▶ **Exercise requirements**
Each line in the records that mentions the word "click" needs to be listed.

((

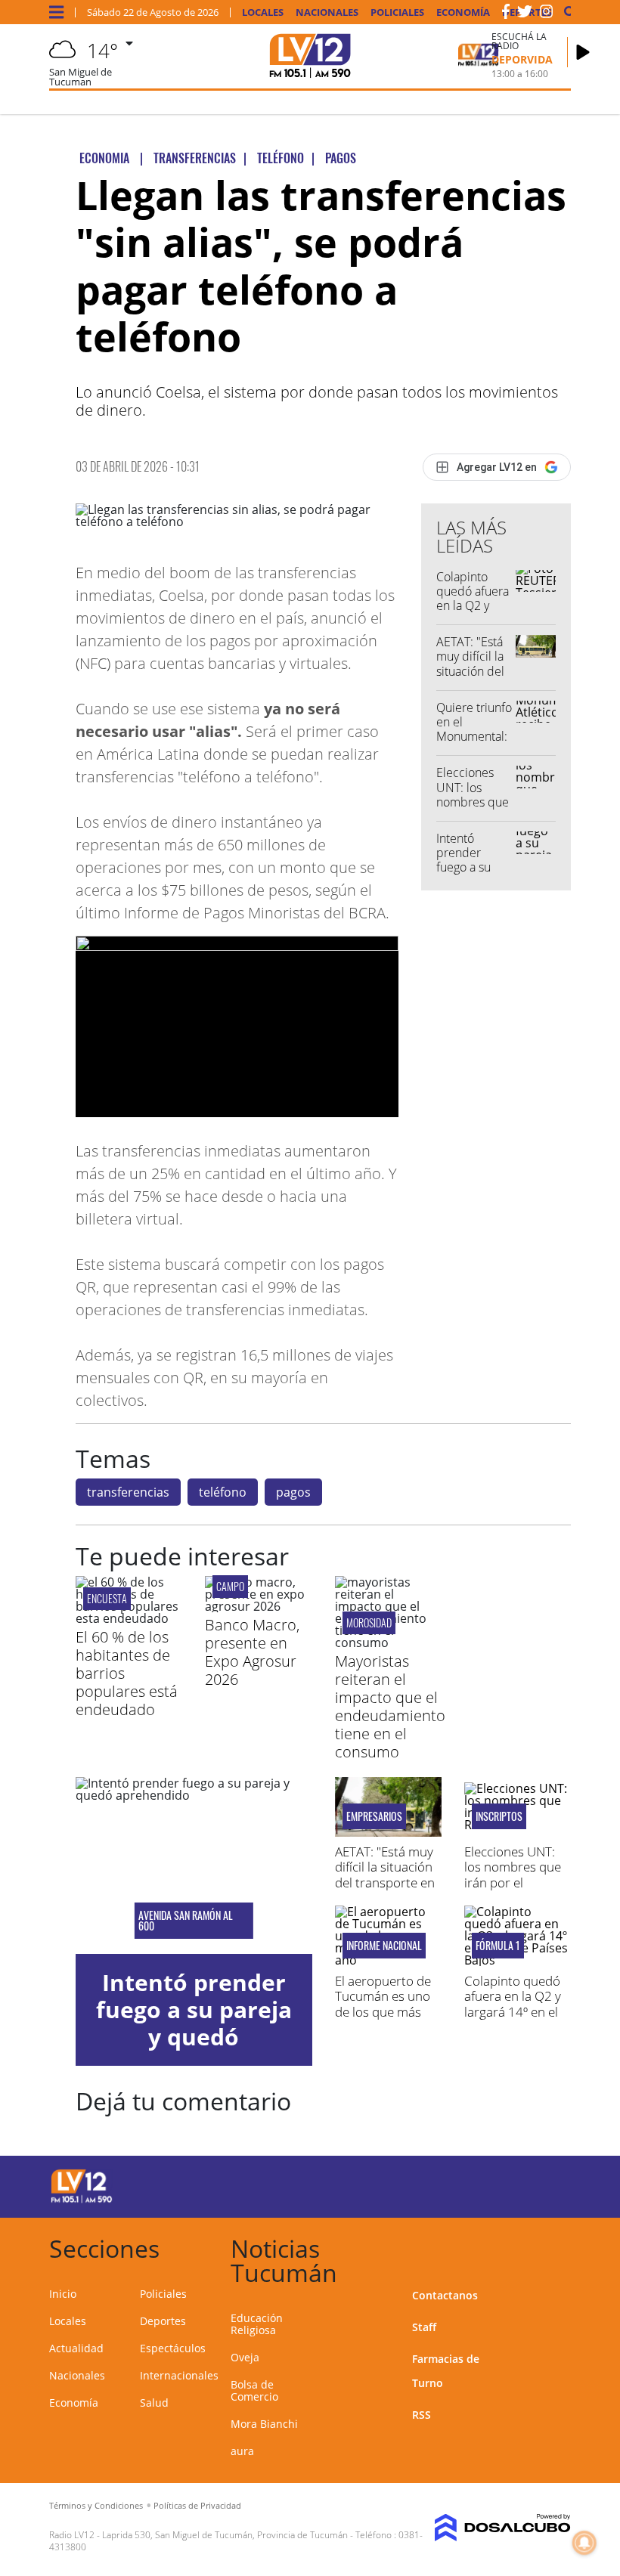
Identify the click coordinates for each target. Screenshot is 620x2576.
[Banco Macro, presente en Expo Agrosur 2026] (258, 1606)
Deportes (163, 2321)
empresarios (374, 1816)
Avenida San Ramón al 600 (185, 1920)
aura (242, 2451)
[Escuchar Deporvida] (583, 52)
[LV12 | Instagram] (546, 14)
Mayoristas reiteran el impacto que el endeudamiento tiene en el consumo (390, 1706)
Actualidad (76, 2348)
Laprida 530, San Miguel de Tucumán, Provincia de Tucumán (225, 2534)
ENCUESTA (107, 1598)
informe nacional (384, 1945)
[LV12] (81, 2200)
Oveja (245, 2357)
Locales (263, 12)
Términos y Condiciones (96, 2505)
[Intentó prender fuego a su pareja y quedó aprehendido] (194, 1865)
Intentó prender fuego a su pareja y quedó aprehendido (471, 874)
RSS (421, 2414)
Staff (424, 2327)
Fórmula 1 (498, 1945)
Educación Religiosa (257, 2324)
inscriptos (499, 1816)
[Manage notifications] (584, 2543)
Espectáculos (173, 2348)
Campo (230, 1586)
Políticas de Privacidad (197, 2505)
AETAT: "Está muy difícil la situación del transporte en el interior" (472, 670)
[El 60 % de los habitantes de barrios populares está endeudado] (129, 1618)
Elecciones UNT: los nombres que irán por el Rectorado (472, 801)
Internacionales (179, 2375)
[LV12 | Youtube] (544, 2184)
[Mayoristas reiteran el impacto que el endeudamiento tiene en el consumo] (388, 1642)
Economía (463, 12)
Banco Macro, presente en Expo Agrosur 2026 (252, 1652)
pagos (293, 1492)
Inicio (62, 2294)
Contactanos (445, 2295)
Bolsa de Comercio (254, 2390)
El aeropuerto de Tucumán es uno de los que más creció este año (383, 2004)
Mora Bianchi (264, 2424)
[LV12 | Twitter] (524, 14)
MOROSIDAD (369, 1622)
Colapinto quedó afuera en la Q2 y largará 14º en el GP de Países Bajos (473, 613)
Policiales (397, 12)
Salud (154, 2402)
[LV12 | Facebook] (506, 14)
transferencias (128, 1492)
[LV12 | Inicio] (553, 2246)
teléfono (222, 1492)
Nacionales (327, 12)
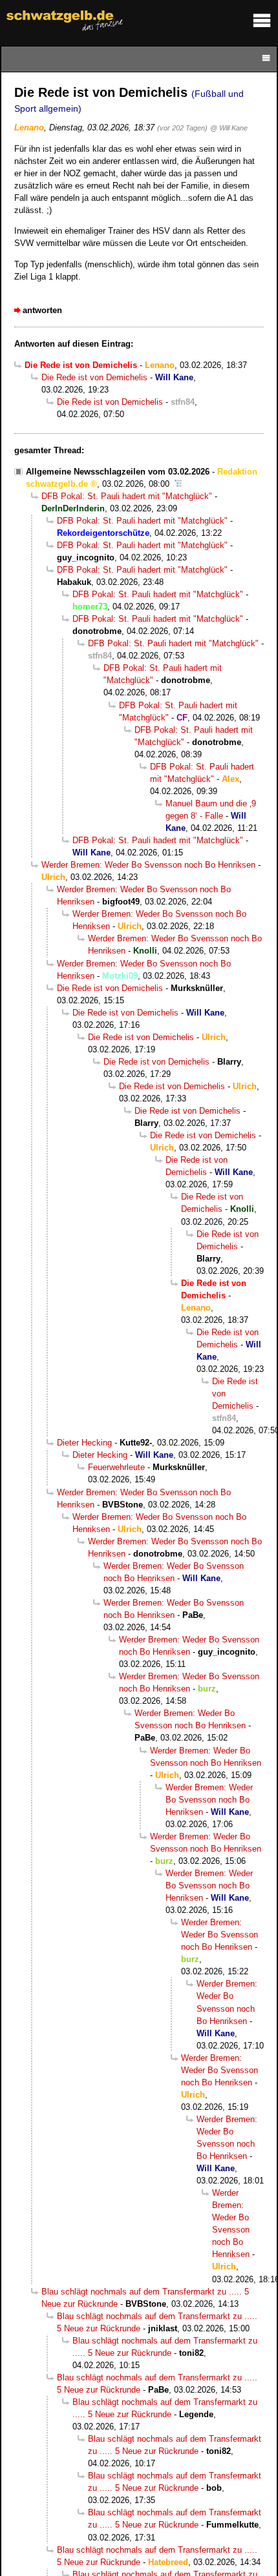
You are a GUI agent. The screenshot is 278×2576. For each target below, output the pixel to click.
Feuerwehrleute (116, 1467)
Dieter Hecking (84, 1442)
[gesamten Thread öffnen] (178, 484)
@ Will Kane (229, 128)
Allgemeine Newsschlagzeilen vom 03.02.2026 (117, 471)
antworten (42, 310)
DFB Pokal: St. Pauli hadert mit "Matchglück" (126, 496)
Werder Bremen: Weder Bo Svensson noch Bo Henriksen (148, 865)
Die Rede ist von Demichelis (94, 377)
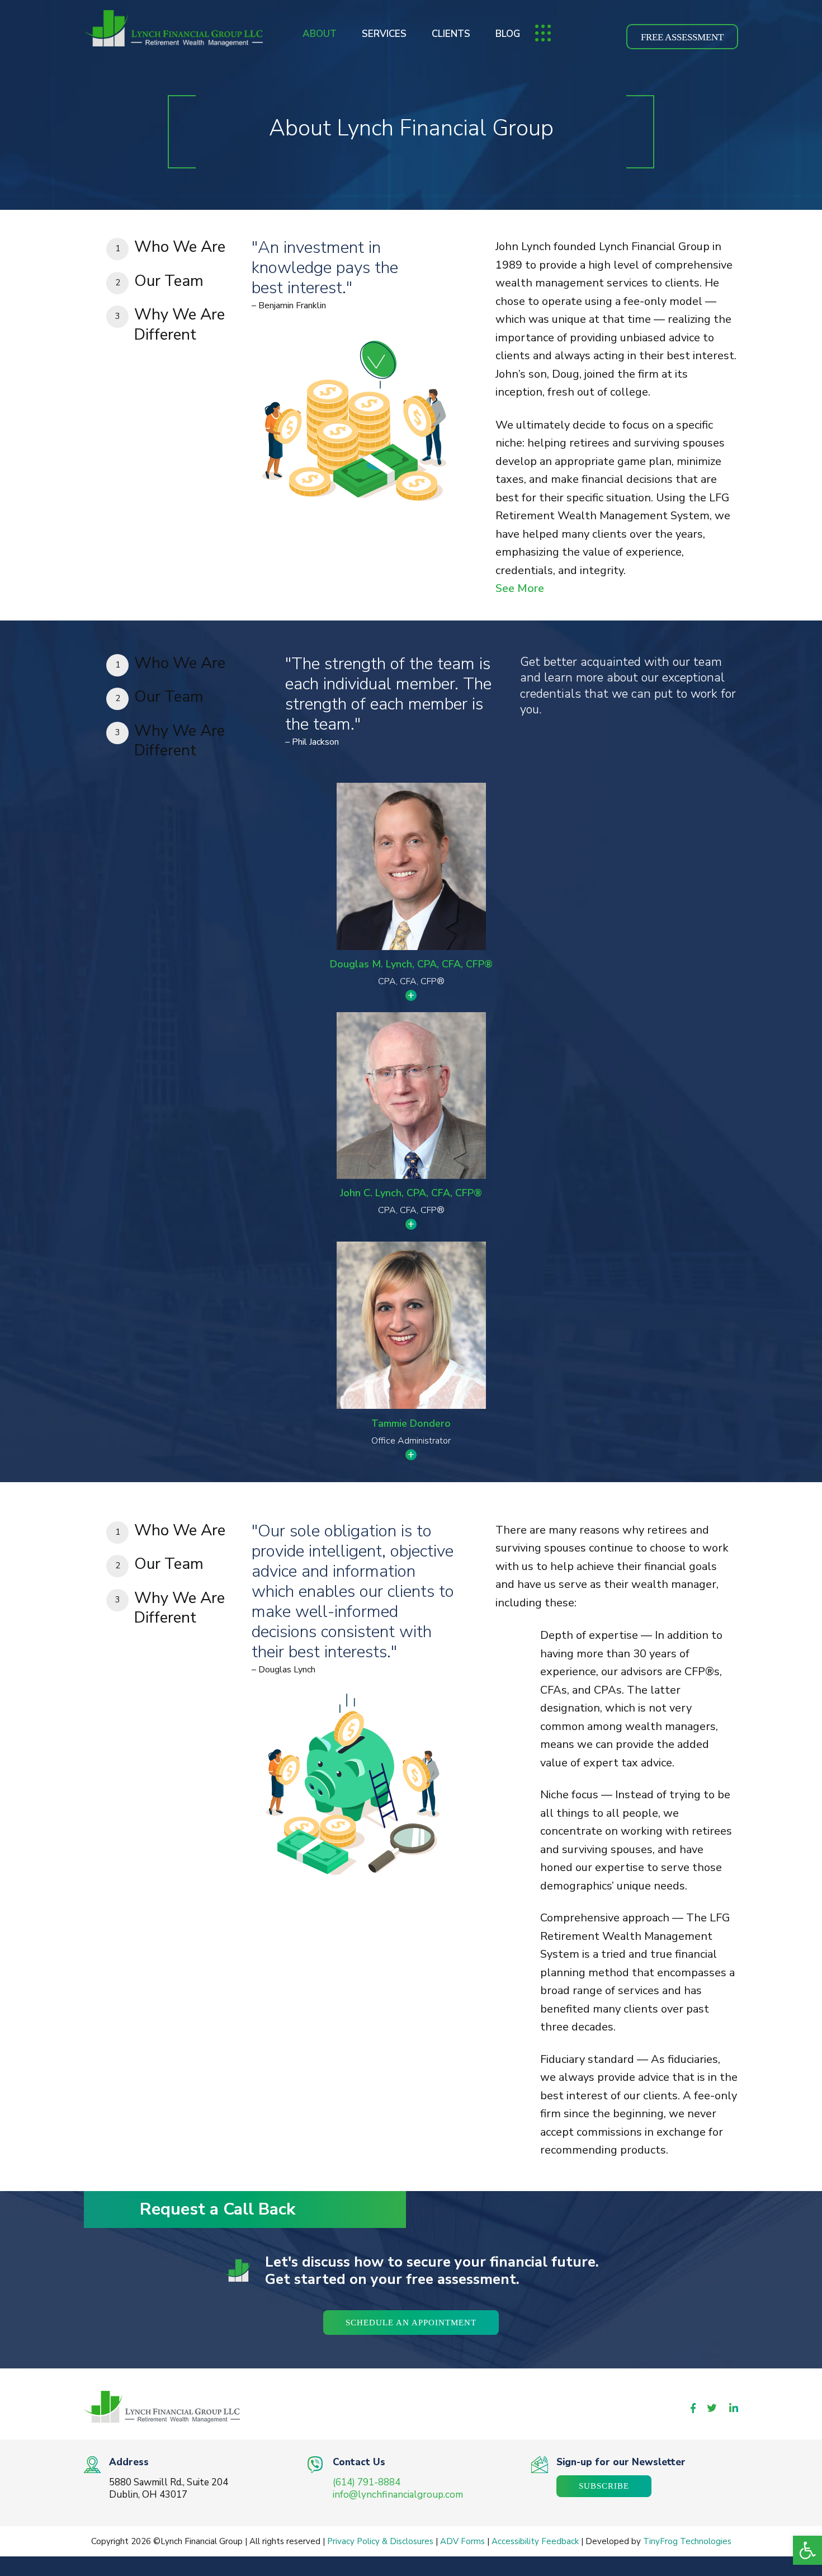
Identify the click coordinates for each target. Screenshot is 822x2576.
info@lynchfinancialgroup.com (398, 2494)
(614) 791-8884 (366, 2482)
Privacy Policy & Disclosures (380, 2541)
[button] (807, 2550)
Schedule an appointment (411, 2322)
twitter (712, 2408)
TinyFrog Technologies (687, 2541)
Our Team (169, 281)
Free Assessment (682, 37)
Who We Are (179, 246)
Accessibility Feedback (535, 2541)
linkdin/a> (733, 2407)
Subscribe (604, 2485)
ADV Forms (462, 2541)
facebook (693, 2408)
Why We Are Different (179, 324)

))

▶ **Solved problem**
Identify the click coordinates for each target. Screenshot is 620x2576.
You are a GUI agent. The screenshot is 278×2576. For each target below, output the pixel to click.
Identify the click coordinates for each target. Screenshot is 822x2576.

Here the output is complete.